| TASK GOAL |
Reproduce, unchanged, the lines between the one holding "Where should I" and the last line of the records, including both ends, but no pictures.
-- EXCERPTED DATA follows --
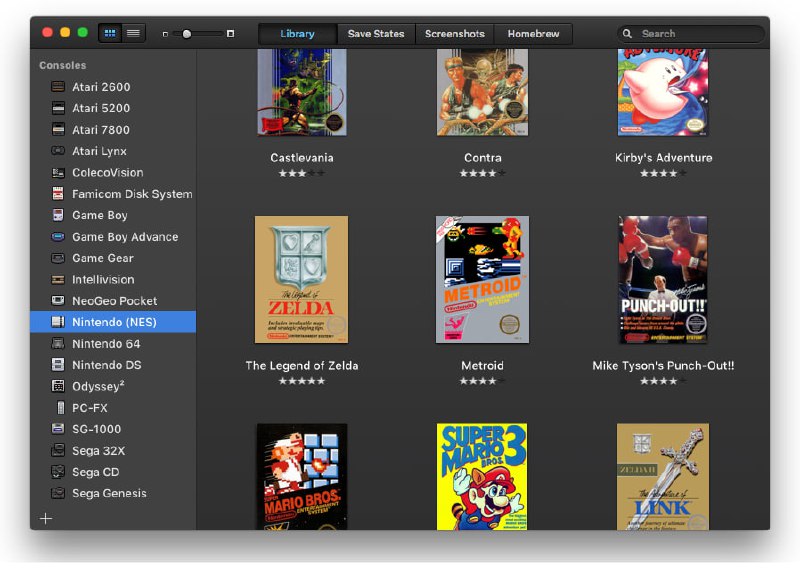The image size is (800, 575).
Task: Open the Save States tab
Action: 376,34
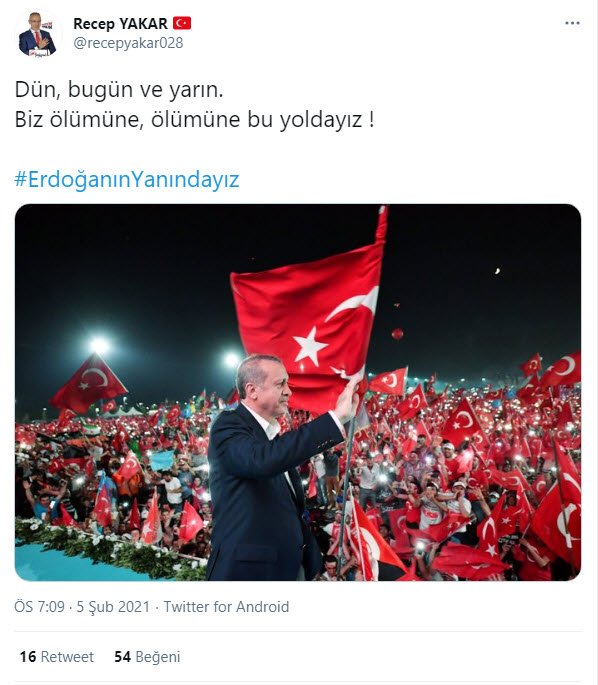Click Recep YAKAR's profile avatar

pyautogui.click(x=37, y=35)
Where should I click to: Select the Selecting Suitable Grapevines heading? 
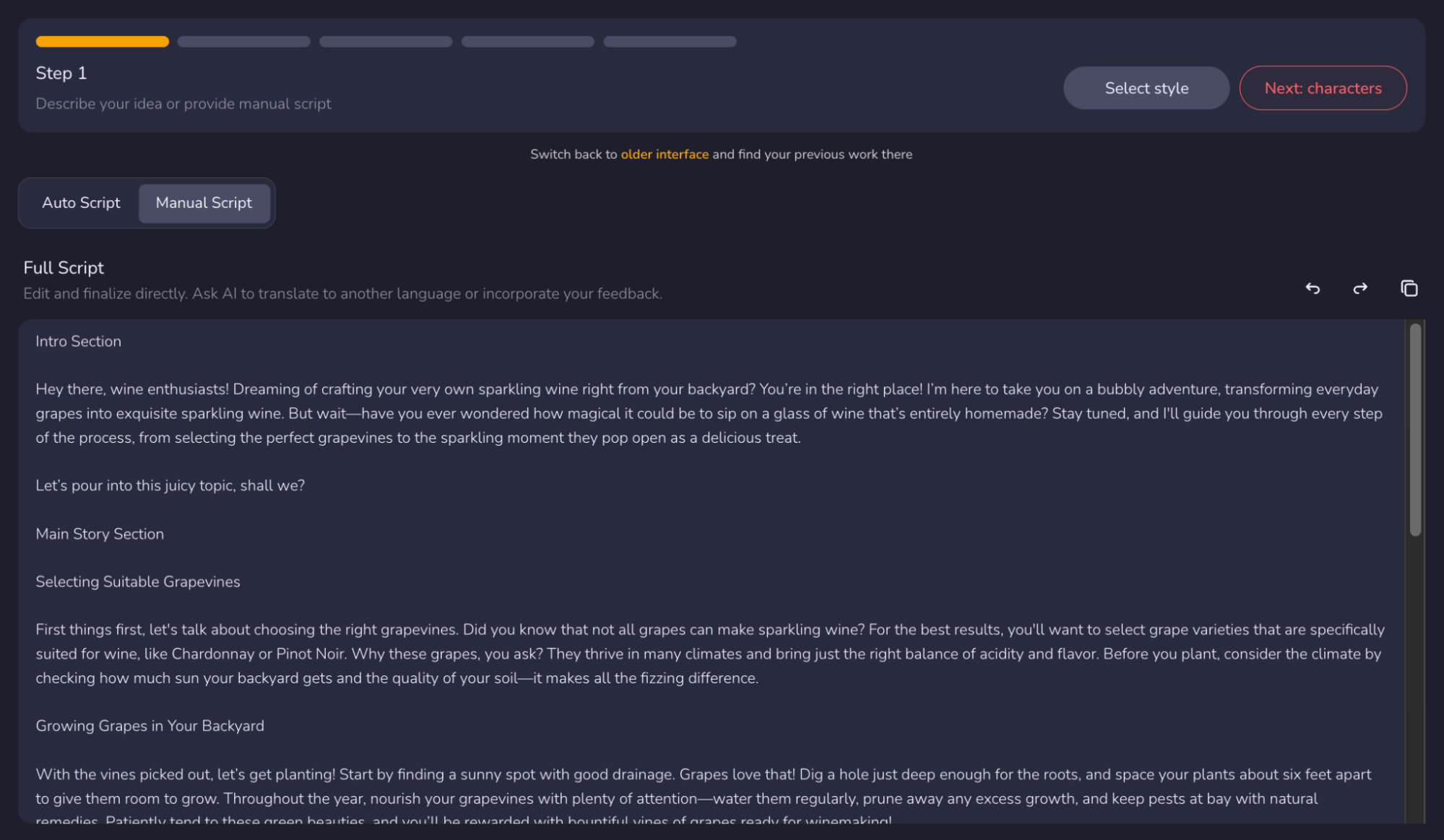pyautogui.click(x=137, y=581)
-- EXCERPTED DATA concluded --
| RESULT OF THE TASK |
Where should I click to: Select the Selecting Suitable Grapevines heading? 
pyautogui.click(x=137, y=581)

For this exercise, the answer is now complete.